Destined To Win
Naren(centre) pictured with his parents at the 9th ASEAN Para Games. (Photo Credit: Matthew Mohan-AFP Services)
“When you set your heart on something, you should do your best to see it through to the end, no matter what it takes.” This never-say-die mantra has enabled ASEAN Para Games 2017 handcycling silver medallist, Naren Lee Sankar, to triumph through life’s challenges. From a young age, Naren, who was born with cerebral palsy, was actively involved in a variety of sports such as swimming, water-skiing and horseback riding.
The current SIM-RMIT Bachelor of Business (Marketing) student also competed in chess at a national level.
“Since young, my mother got me involved in sports as she wanted me to stay active and have fun while doing it. I took a keen interest in chess,” Naren shares.

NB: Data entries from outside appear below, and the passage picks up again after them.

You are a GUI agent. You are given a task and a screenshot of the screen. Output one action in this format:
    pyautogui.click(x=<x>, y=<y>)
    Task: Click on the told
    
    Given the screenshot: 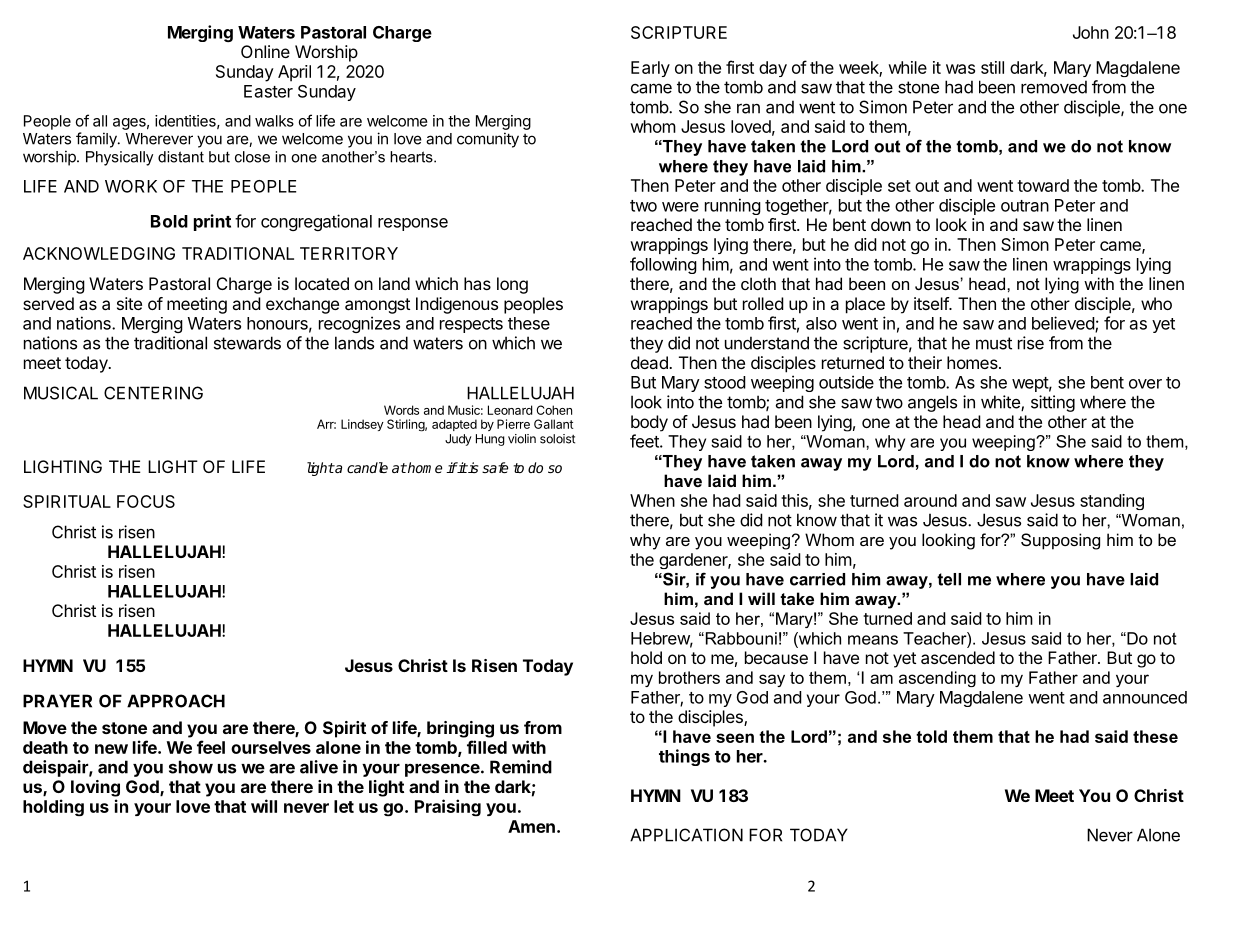 What is the action you would take?
    pyautogui.click(x=931, y=736)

“If I told you that you are able to tell someone’s character through playing chess, you wouldn’t believe me but I find it to be true. People who are loud and extroverted usually go on the offensive first, whereas people who are more introverted tend to have a better defence,” he quips.
In 2015, Naren decided to take up handcycling as a new sport. His impressive ability caught the eye of the President of the Handcycling Association of Singapore and he approached Naren to represent the country at the 2017 ASEAN Para Games. Although he wasn’t as confident at first, Naren decided to take up the challenge of competing at the Para Games.
“I couldn’t turn my bike very well as the right side of my body is weak and my dominant hand is the left one. So, making a 180- degree turn was challenging for me. However, I decided to take on this challenge. When I make a commitment to do something, I will give it my best shot. My parents also gave me the assurance to pursue handcycling.”
The hectic training schedules in the lead-up to the competition meant that Naren could only focus on just one competitive sport. He also took a semester off from university to train for the Para Games.
Naren was eventually rewarded for his resilience and dedication. His courageous performance earned him a silver medal at the Para Games, Men’s 12.3 km Individual Time Trial (H1-H5) race, clocking in a time of 28:43.0.59 minutes. This was Singapore’s first medal in handcycling.
“I was nervous but when the race started, all I could think of was doing the best that I could to reach the finish line. It didn’t really hit me until I saw the Singapore flag being raised at the end. That’s when I realised how important this win was. It made me feel a strong sense of pride to do the nation proud,” he says.
Naren celebrates his victory. (Photo Credit: Matthew Mohan-AFP Services)
Winning Life’s Battles
Beyond the race tracks, Naren has overcome many personal battles through sheer grit and determination. He recalls struggling with an Accounting module in his first year at university. “I wasn’t very strong at the subject and took some time to grasp the concepts,” he shares.
“My lecturer was very worried for me before the exams even though I took remedial lessons. However, I assured him that I would pass the module. I practised a lot and would do questions over and over again. Eventually, I cleared the module. It felt rewarding to know my hard work paid off.”
The journey at SIM-RMIT has been an enjoyable one for Naren. “The lecturers have been very accommodating. Whenever I don’t understand something, I can always clarify with them. They have always availed themselves before and after lectures and I appreciate that,” he adds.
Naren will begin his second semester at SIM-RMIT next year. He also intends to represent Singapore at more handcycling competitions.
For those who have faced setbacks in life and are afraid of taking on challenges, Naren has a word of advice: “Don’t let fear hold you back from trying again. Never be afraid to take the next step and strive to be the best that that you can be. When you do that, I believe you’ll be able to overcome all your difficulties.”